[Lines of data]
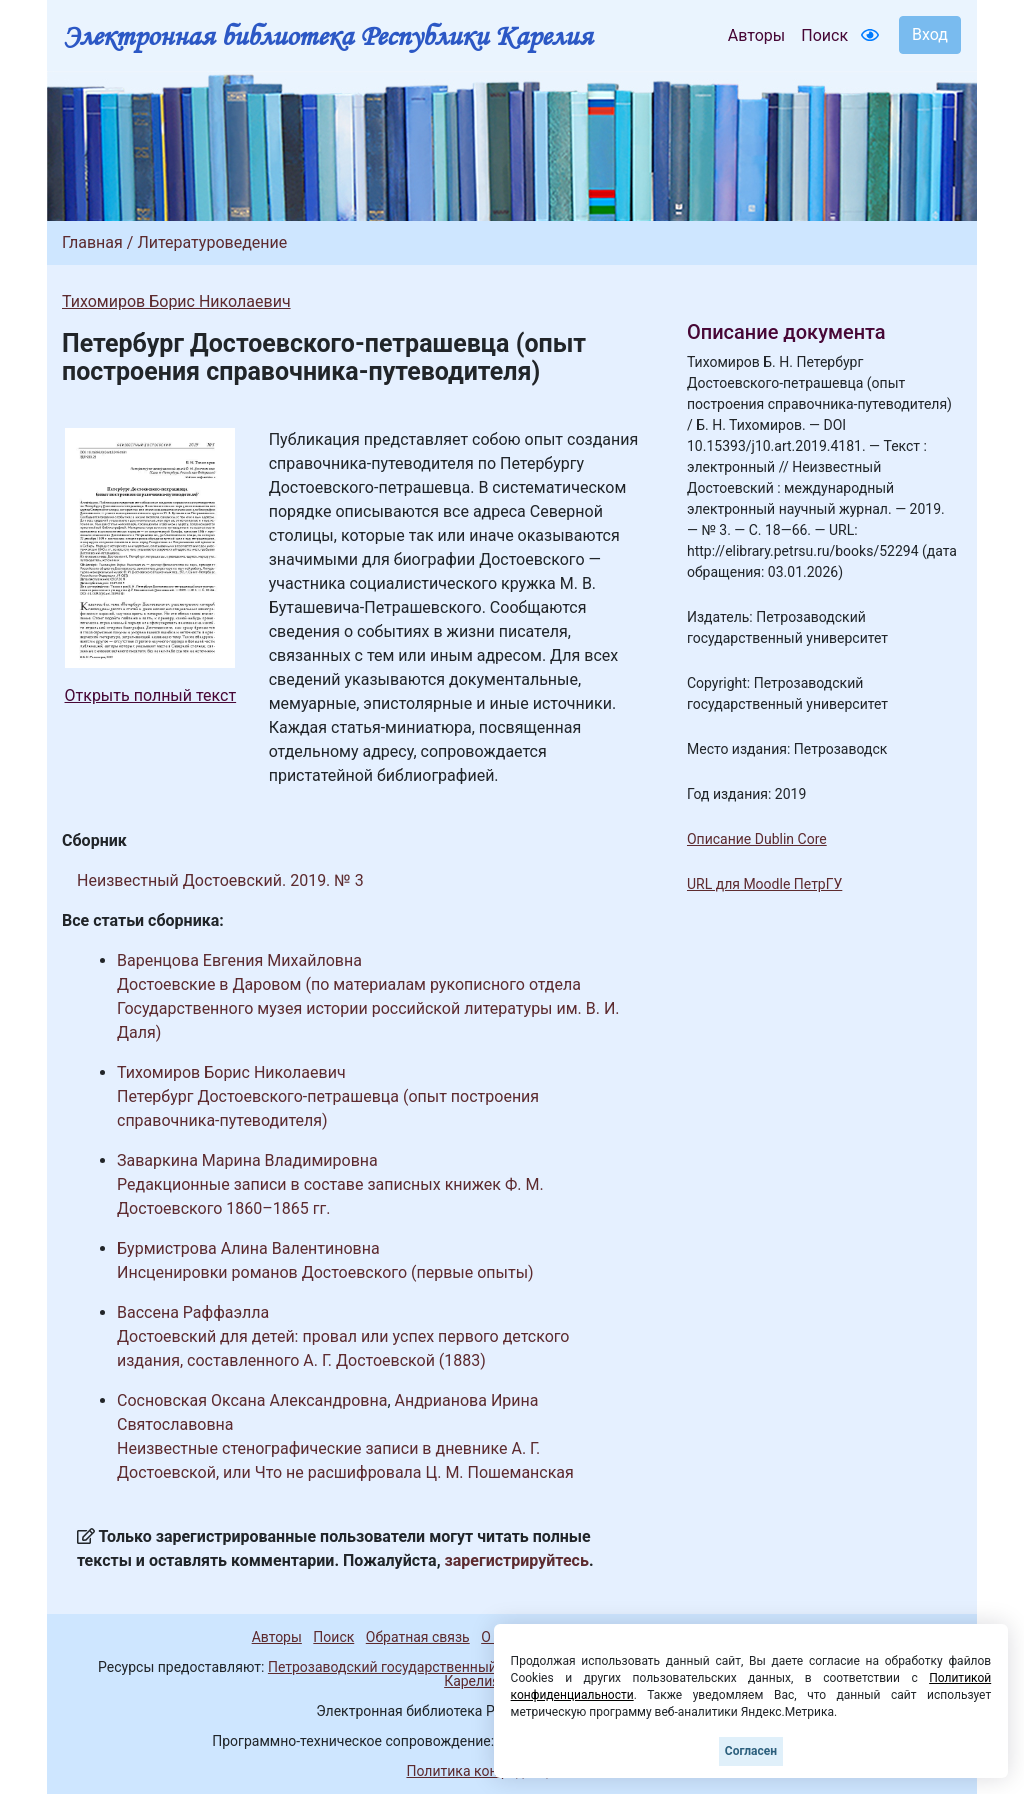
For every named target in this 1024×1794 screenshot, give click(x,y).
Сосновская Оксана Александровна (252, 1400)
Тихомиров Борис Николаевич (176, 301)
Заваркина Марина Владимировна (247, 1160)
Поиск (824, 35)
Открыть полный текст (151, 695)
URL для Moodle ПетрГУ (764, 884)
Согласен (751, 1751)
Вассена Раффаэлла (193, 1312)
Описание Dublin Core (757, 839)
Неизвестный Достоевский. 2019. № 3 (220, 880)
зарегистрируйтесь (517, 1560)
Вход (930, 34)
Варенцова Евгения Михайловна (239, 960)
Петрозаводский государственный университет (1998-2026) (465, 1667)
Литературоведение (212, 242)
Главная (92, 242)
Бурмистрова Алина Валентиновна (248, 1248)
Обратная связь (418, 1637)
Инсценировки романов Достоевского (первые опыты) (325, 1272)
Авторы (756, 35)
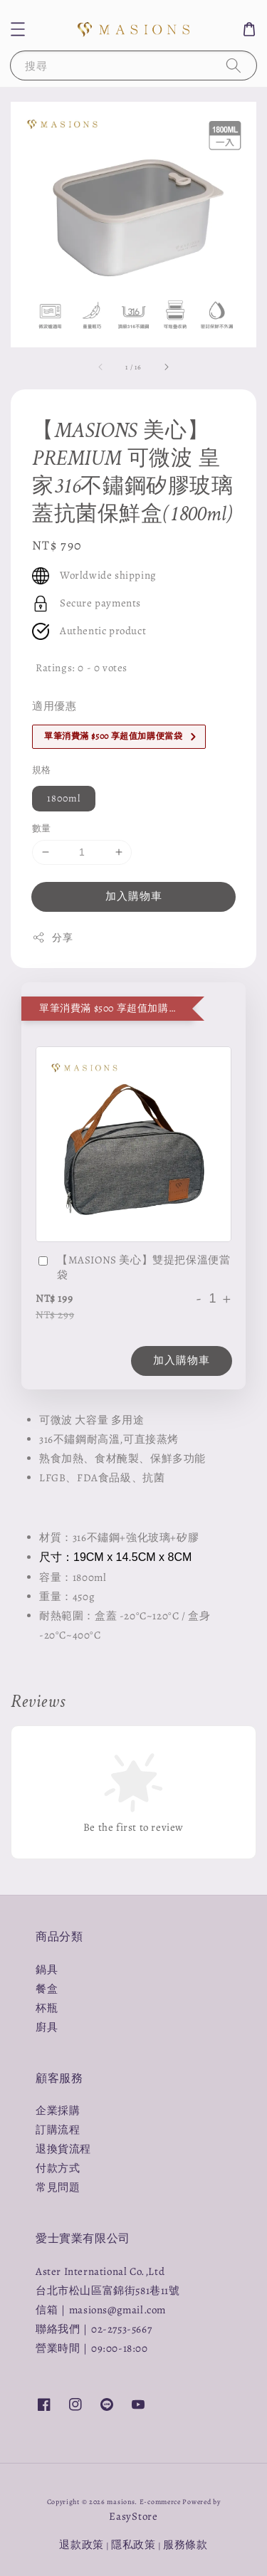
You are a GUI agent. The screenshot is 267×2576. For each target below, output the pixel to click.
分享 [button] (52, 938)
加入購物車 (133, 896)
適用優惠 (54, 706)
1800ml (63, 798)
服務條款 (185, 2545)
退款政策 (81, 2545)
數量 (41, 828)
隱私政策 (133, 2545)
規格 (41, 770)
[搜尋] (233, 65)
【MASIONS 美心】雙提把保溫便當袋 (133, 1267)
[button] (17, 29)
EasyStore (133, 2516)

* Given task:
Scale the records from the line with "服務條款 (185, 2545)" through the end of the records, giving each line again with both click coordinates multiplied by 1.25 and rounded to whole numbers, halves up.

* Output for this task:
服務條款 (231, 3181)
退款政策 (101, 3181)
數量 (51, 1035)
隱私政策 (166, 3181)
規格 (51, 963)
[搜尋] (291, 81)
【MASIONS 美心】雙提把保溫便當袋 (166, 1584)
[button] (21, 36)
EasyStore (166, 3145)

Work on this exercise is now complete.